Usually, artifacts are received from all jobs in the previous stages. Decide from which jobs to receive artifacts using the dependencies keyword. See the official documentation.

Modify the job test to consume artifacts only from the job build.

Solution (Click if you are stuck)

.gitlab-ci.yml:

stages:
- check
- build
- test

default:
  image: golang:1.19.2

lint:
  stage: check
  script:
  - go fmt .

audit:
  stage: check
  script:
  - go vet .

build:
  stage: build
  script:
  - |
    go build \
        -ldflags "-X main.Version=${CI_COMMIT_REF_NAME} -X 'main.Author=${AUTHOR}'" \
        -o hello \
        .
  artifacts:
    paths:
    - hello

test:
  stage: test
  image: alpine
  dependencies:
  - build
  script:
  - ./hello

This was just a demonstration. The changes will not be preserved in the following chapters.

Bonus 2: Passing environment variables

In some situations, artifacts are to heavy-weight and passing a variable would be enough. Read the documentation for passing environment variables and implement this between two jobs of your choice.

The following hint and solution are a working example.

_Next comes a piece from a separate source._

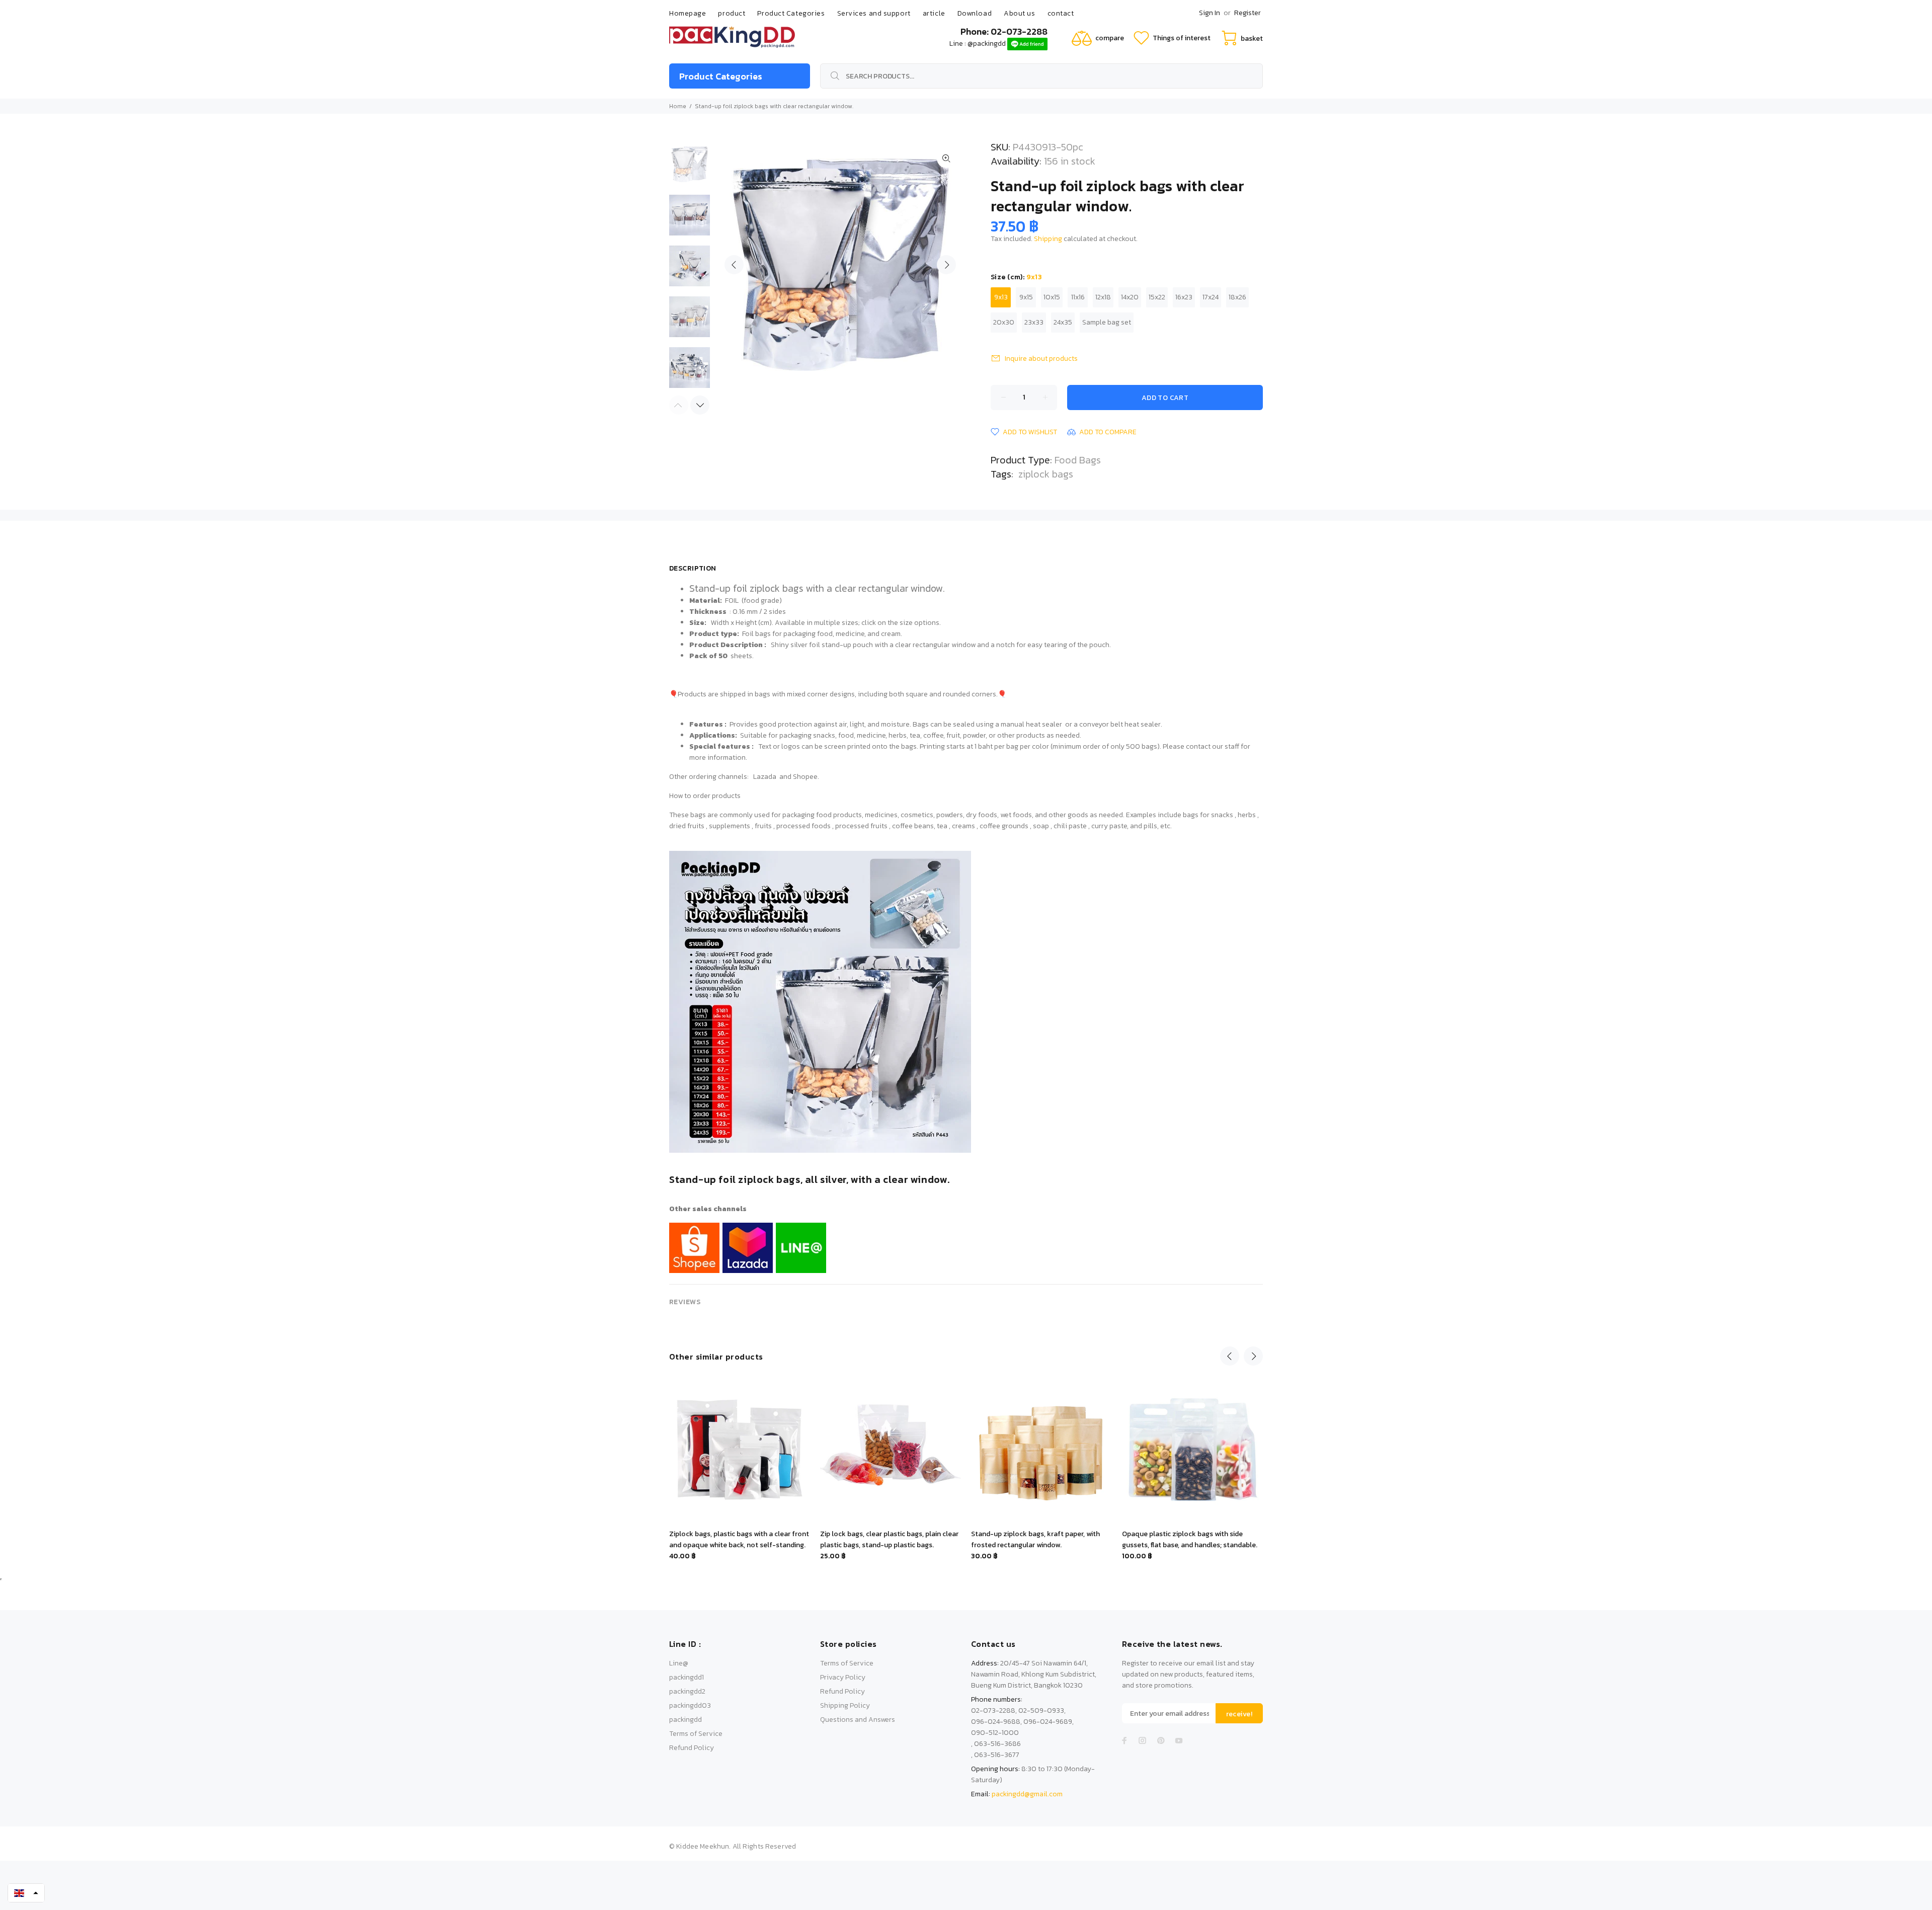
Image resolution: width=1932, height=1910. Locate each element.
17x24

Hint (Click if you are stuck)

Example for creating an artifact for environment variables:

job_name:
  script:
  - echo "foo=bar" >build.env
  artifacts:
    reports:
      dotenv: build.env
Solution (Click if you are stuck)

.gitlab-ci.yml:

stages:
- check
- build
- test

default:
  image: golang:1.19.2

lint:
  stage: check
  script:
  - go fmt .

audit:
  stage: check
  script:
  - go vet .

build:
  stage: build
  variables:
    BINARY_NAME: hello
  script:
  - |
    go build \
        -ldflags "-X main.Version=${CI_COMMIT_REF_NAME} -X 'main.Author=${AUTHOR}'" \
        -o "${BINARY_NAME}" \
        .
  - echo "${BINARY_NAME}" >build.env
  artifacts:
    paths:
    - hello
    reports:
      dotenv: build.env

test:
  stage: test
  image: alpine
  script:
  - ./${BINARY_NAME}

This was just a demonstration. The changes will not be preserved in the following chapters.